そんな気持ちを知ってか、ある日、彼女は私を訪れて来てくれました。
「おめでとう。進学したんだって?」
「ありがとうございます。先生のお陰です!」
そう彼女は言いました。
いや、私は何もしていないよ。君が頑張ったからでしょ。と、言い返そうとしたとき、彼女は、あの黒く、大きな瞳で、じっとまた私を見あげていました。その時、私は深い感慨を覚えました。

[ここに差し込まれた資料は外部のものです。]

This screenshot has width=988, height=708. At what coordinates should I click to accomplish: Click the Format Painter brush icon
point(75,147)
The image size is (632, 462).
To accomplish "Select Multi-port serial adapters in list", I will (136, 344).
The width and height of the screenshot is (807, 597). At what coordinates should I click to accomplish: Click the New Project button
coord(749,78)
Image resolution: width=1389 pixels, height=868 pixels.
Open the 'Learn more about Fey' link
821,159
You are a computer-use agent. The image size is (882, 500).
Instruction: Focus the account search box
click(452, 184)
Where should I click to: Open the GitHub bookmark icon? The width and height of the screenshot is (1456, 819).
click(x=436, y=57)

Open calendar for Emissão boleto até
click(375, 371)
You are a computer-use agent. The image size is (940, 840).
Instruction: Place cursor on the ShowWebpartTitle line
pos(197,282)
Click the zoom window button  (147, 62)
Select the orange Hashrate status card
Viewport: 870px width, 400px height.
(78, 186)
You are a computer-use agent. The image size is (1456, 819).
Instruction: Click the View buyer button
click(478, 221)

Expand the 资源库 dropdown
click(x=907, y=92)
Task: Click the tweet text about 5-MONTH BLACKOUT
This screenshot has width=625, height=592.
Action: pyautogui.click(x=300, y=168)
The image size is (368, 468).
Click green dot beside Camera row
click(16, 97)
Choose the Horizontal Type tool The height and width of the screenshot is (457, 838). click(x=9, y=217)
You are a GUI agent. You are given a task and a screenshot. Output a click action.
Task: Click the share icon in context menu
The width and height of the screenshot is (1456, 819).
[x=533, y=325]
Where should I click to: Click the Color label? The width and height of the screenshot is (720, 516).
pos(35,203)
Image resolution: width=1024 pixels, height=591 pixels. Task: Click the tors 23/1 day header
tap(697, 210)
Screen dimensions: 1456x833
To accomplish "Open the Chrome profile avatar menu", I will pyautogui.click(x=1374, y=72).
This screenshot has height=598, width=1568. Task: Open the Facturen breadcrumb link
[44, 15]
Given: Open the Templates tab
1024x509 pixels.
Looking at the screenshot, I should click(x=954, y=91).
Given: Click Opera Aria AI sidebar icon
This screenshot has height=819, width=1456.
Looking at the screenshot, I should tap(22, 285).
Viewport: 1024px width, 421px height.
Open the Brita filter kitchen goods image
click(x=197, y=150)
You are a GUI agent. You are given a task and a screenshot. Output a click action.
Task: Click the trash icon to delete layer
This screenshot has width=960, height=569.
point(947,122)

牛ちゃんは、彼女が看護学科の学生のころ、私が話したことをしっかりと受け止めてくれていたのです。そう確信しました。彼女は自分の目標を見つけ、学び、努力し、実現していったのです。このとき、私は本当に素敵な学生に出会えたと思いました。そして彼女のような学生に出会えたことの感謝に満たされました。
その後、彼女は大学を卒業し、今は関東の国立大学で働いていると、風のたよりに聞きました。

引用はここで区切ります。